In defense of its practices, DPS asserts that alerts are “not activated if in the professional judgment of the responsible authorities such a notification would compromise efforts to resolve the emergency.” We recognize that officers should never be impeded in their pursuit of alleged criminals, but we are skeptical that alerting campus to the presence of a perpetrator would stand in the way of an active investigation. Indeed, logic would suggest that individuals would be more likely to avoid active crime scenes on or around campus if they were alerted, and particularly those who live in the area would know to keep their distance or proceed cautiously.

This is not a call for DPS to alert students of all 726 reported crimes since the Fall 2016 semester — it would be unreasonable to send a community-wide alert about every public urination incident near the Benjamin Franklin statue on Locust Walk. And while members of the Penn community can find a complete list of criminal activity in the Penn Patrol Zone on DPS’ website, DPS should expand the amount of real-time information that is circulated.

Some students have argued that the creation of an additional system to notify students specifically of crimes related to sexual assault would be beneficial. While this could be useful in cases in which the perpetrator is still at large, it would be more effective for DPS to simply change its UPennAlert procedures so that campus is alerted of a wider range of crimes rather than the currently limited amount.

Over the past summer, faculty, staff and students were consistently and thoroughly sent alerts regarding crimes in the Penn Patrol Zone. While this may have seemed tedious to some, particularly those who were not in Philadelphia, these alerts were crucial in making sure the Penn community was acutely aware of any dangers that could affect those on campus.

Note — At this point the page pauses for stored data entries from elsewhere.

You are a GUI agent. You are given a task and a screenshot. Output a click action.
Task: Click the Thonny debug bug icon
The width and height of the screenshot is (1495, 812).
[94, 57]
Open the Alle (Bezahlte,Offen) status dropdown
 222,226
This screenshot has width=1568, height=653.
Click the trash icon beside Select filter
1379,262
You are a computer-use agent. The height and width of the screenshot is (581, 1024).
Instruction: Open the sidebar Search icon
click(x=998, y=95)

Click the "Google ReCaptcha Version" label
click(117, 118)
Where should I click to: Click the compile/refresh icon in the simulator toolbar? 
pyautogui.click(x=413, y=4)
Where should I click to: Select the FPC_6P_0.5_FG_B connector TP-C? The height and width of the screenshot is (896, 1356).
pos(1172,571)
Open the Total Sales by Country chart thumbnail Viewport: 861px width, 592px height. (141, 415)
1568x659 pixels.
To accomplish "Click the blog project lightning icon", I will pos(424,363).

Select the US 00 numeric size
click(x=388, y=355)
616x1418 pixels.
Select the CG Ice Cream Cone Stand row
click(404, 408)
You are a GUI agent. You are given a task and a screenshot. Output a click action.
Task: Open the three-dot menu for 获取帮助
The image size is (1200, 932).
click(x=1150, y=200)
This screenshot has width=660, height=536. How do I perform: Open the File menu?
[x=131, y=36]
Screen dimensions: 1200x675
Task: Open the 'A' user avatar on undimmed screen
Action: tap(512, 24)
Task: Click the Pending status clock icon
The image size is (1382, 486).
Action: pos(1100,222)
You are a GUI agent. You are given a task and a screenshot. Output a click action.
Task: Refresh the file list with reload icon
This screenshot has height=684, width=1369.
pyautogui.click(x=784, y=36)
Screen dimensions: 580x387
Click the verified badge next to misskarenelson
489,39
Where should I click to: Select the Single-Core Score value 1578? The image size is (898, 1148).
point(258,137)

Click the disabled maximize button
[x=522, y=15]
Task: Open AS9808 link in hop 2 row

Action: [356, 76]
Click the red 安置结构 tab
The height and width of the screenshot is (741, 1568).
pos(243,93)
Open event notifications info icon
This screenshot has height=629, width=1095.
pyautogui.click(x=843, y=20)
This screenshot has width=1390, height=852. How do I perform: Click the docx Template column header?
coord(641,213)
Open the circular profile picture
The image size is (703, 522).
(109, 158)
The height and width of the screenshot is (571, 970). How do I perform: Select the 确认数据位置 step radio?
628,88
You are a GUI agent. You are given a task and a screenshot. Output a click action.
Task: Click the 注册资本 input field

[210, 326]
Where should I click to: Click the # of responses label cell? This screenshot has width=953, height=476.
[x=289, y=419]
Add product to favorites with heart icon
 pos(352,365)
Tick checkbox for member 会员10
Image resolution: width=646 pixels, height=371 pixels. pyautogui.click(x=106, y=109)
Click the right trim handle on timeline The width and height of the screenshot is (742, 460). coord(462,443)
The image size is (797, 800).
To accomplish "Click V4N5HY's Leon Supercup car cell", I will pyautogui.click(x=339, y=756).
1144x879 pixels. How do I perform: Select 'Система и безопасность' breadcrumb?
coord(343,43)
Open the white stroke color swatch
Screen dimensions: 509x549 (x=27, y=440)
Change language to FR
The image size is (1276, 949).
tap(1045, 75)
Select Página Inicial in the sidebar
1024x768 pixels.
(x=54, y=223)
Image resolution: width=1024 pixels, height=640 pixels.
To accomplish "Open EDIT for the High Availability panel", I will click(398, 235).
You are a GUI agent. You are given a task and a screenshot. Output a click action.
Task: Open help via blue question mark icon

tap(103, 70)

Maintaining students’ safety and well-being becomes exceedingly difficult if we are missing important information regarding active crimes on and around campus. The UPennAlert system is a fantastic way to warn members of the Penn community about potential threats, but there needs to be a wider standard for what merits an alert. Full awareness of these nearby incidents may startle members of our community, but it is necessary to make sure we are as safe as possible.